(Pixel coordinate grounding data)
=======
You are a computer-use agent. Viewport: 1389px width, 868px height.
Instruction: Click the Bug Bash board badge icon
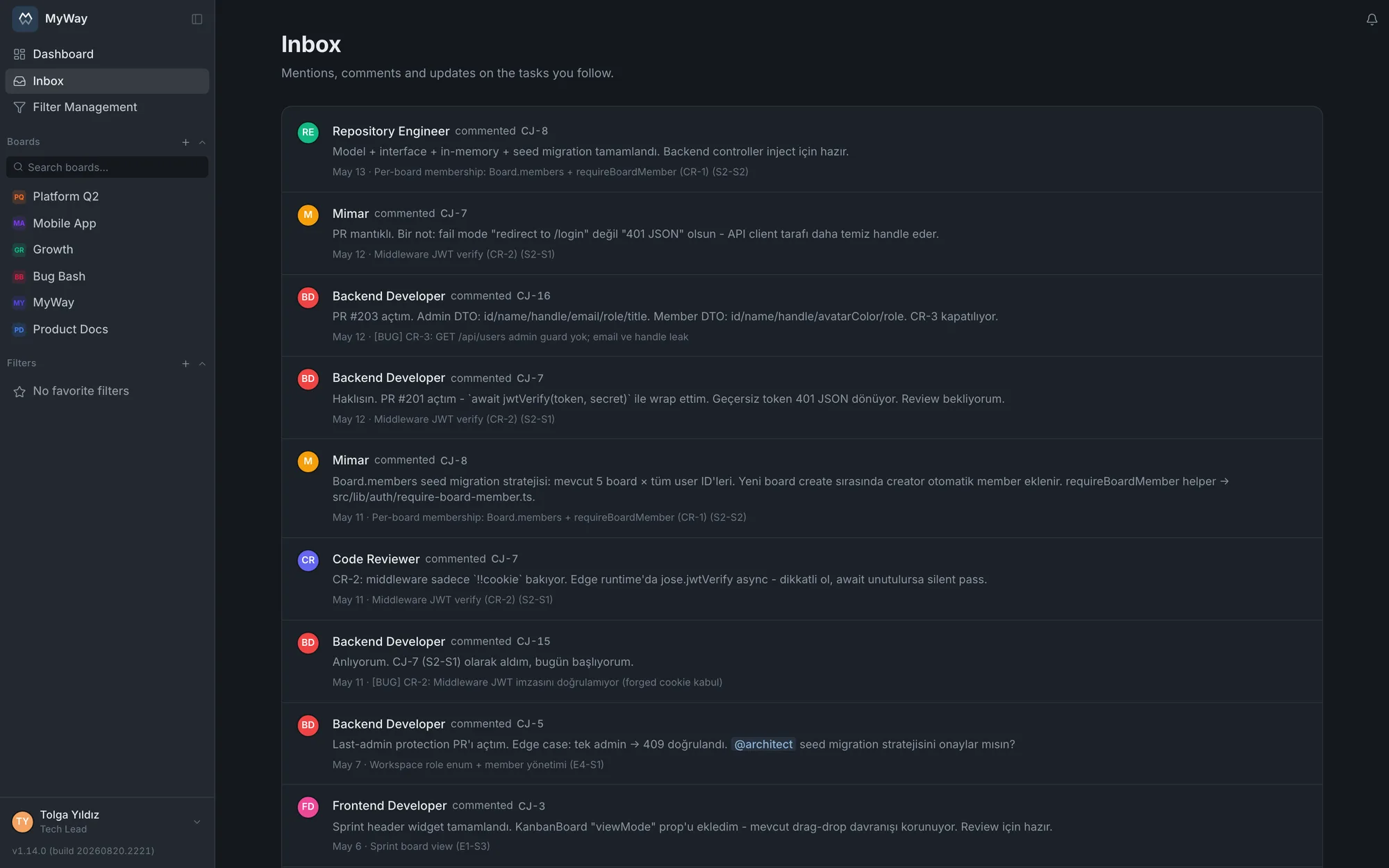click(x=19, y=276)
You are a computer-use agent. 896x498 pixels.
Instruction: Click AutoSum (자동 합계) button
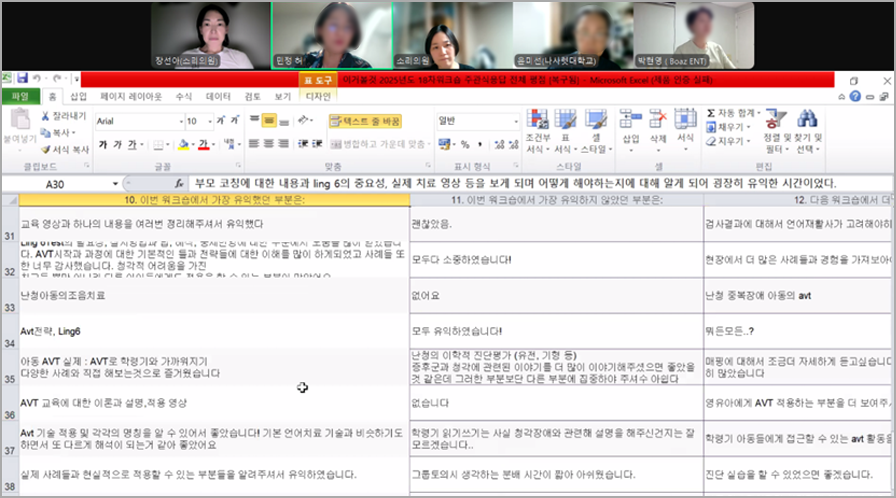pyautogui.click(x=733, y=113)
=======
=== ASSIGNMENT ===
Which of the lines above hold the word "computer"? Copy each one.

=== RESULT BELOW ===
You are a computer-use agent. Viewport: 1389px width, 868px height.
You are a computer-use agent. 896x498 pixels.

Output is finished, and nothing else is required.